1. ## Surface Integral

I need to compute the surface integral of (curl A).n dS where:

A= (xyz+2)i + xj + ((x^2)z + (y^2))k

and S is defined by z>=0, z=16-(x^2)-(y^2).

(n is the unit normal field).

Thanks.

2. First, I calculated this using Stokes' theorem but since it's been a while since I did these, I wasn't sure of the outcome. Today, I did it without Stokes (just the surface integral) and I found the same, I'll show both here

Stokes states that the surface integral of the curl of the vector field (scalar multiplication with the exterior normal vector) is equal to the line integral of the vector field over the boundary of the surface.

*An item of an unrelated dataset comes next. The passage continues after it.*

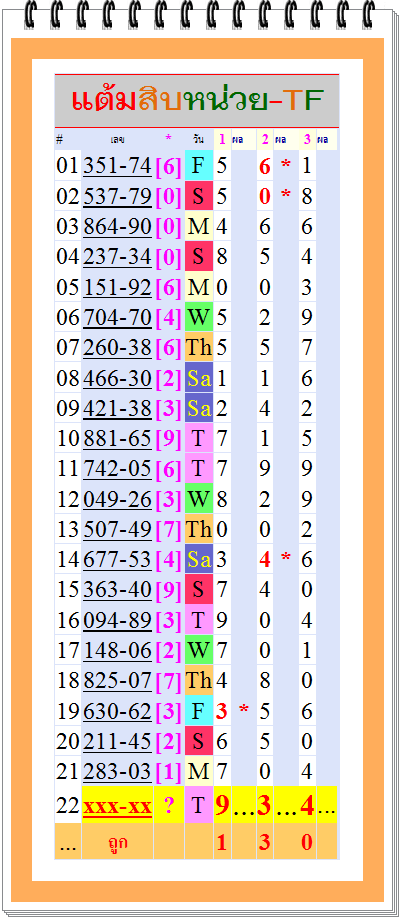Image resolution: width=401 pixels, height=919 pixels.
Task: Select the [9] bracket value in row 10
Action: pos(169,438)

$\iint\limits_S curl \vec v \cdot \vec n} \, \, dS = \oint\limits_C {\vec v\left( {\vec r} \right) \cdot d\vec r}$

In this case we have:
$\vec v = \left( {xyz + 2,x,x^2 z + y^2 } \right)$
$\vec r = \left( {x,y,16 - x^2 - y^2 } \right)$

S is the upper part of a paraboloid, the boundary in the xy-plane is the circle $C:x^2 + y^2 = 4^2$

I'll first do the line integral, we parametrize into polar coordinates:
$
\left\{ \begin{gathered}
x = 4\cos t \Rightarrow dx = - 4\sin t \hfill \\
y = 4\sin t \Rightarrow dy = 4\cos t \hfill \\
\end{gathered} \right.
$

Since we're working in the xy-plane, we have that z = 0.

$
\oint\limits_C {\vec v\left( {\vec r} \right) \cdot d\vec r} = \int\limits_0^{2\pi } {\left( {2,4\cos t,16\sin ^2 t} \right)} \frac{{d\left( {4\cos t,4\sin t,0} \right)}}
{{dt}}dt
$

$
4\int\limits_0^{2\pi } {\left( {\frac{1}
{2},\cos t} \right)} \left( { - \sin t,\cos t} \right)dt = 8\int\limits_0^{2\pi } {2\cos ^2 t - \sin tdt}
$

Elementary integration then yields a result of $16\pi$

---

Now, without Stokes. Since the surface is given as z = f(x,y), we can parametrize in x and y. This simplifies the calculation of the surface integral. We can calculate the flux as follows:

$
\iint\limits_S {curl \vec v \cdot \vec n}\,dS = \iint\limits_g {\left( {curl \vec v \cdot \vec n} \right)}\,\left\| {\frac{{\partial \vec r}}
{{\partial x}} \times \frac{{\partial \vec r}}
{{\partial y}}} \right\|dS
$

Now we integrate over the projection of the paraboloid on the xy-plane which gives the same circle as integration area again. By the definition of the normal vector, we can simplify this to

$
\iint\limits_g {curl \vec v \cdot \left( {\frac{{\partial \vec r}}
{{\partial x}} \times \frac{{\partial \vec r}}
{{\partial y}}} \right)}\,dS
$

With r and v as above, we have

$
\frac{{\partial \vec r}}
{{\partial x}} \times \frac{{\partial \vec r}}
{{\partial y}} = \left( {1,0, - 2x} \right) \times \left( {0,1, - 2y} \right) = \left( {2x,2y,1} \right)
$

$
curl \vec v = \nabla \times \left( {xyz + 2,x,x^2 z + y^2 } \right) = \left( {2y,xy - 2xz,1 - xz} \right)
$

But since we're integrating over the circle in the xy-plane, we have again that z = 0. So the scalar product gives

$
\left( {2x,2y,1} \right) \cdot \left( {2y,xy,1} \right) = 2xy^2 + 4xy + 1
$

Now it's possible to coninue cartesian or to convert to polar coordinates. I'll give the integrals and leave the integration to you, both give the same result.

$
\int\limits_{ - 4}^4 {\int\limits_{ - \sqrt {16 - y^2 } }^{\sqrt {16 - y^2 } } {2xy^2 + 4xy + 1\,dx} dy} = 16\pi
$

$
\int\limits_0^{2\pi } {\int\limits_0^4 {\left( {128\sin ^2 t\cos t + 32\sin 2t + 1} \right)rdr} dt} = 16\pi
$